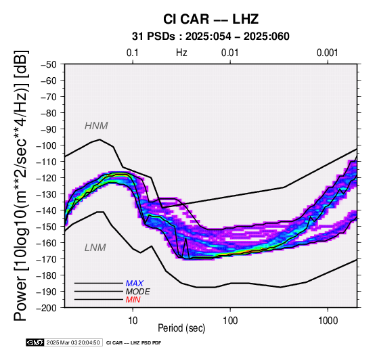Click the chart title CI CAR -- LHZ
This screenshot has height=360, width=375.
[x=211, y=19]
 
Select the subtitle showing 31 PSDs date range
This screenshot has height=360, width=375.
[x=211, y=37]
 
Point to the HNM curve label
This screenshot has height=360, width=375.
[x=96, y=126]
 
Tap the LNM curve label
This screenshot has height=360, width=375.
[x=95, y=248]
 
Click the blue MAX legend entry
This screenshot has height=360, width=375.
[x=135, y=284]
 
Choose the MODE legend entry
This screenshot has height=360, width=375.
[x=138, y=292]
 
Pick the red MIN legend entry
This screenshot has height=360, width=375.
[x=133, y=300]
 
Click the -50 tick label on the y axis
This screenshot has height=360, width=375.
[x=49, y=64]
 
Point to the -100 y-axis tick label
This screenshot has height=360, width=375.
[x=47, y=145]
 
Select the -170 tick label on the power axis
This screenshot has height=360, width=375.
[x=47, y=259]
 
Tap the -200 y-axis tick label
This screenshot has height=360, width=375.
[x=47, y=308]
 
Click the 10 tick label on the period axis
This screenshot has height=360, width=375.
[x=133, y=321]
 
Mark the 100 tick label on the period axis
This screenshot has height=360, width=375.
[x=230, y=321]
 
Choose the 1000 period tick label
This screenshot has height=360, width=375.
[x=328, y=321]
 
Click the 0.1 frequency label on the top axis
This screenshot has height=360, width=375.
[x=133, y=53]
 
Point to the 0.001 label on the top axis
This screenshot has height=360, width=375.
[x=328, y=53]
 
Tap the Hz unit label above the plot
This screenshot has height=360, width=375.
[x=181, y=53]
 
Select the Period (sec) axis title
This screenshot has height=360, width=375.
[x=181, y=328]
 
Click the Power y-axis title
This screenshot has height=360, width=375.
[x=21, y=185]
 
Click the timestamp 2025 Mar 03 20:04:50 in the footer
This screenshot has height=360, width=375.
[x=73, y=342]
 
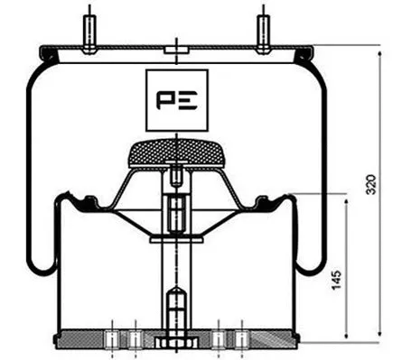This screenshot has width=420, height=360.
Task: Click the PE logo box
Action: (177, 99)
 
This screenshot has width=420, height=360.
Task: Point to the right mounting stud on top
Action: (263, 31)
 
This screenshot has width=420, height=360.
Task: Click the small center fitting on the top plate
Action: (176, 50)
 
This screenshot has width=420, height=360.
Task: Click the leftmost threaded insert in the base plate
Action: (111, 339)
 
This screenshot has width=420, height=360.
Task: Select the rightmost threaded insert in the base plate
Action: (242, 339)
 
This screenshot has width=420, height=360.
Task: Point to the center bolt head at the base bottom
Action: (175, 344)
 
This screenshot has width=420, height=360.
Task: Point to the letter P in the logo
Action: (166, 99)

* * *

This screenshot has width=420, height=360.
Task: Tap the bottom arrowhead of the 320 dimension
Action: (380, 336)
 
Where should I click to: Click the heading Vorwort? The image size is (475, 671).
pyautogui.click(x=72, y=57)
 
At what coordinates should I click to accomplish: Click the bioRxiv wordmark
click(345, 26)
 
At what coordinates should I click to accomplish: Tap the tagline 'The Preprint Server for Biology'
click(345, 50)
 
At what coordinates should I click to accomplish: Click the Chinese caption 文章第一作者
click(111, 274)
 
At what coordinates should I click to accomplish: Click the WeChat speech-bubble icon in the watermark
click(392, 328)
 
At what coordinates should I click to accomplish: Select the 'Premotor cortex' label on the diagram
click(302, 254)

* * *

Exercise directions
Which lines in the data above contain the string "Task", with case counting? Gather every such line.

Exercise result
Task: Click the PE logo box
Task: Point to the right mounting stud on top
Task: Click the small center fitting on the top plate
Task: Click the leftmost threaded insert in the base plate
Task: Select the rightmost threaded insert in the base plate
Task: Point to the center bolt head at the base bottom
Task: Point to the letter P in the logo
Task: Tap the bottom arrowhead of the 320 dimension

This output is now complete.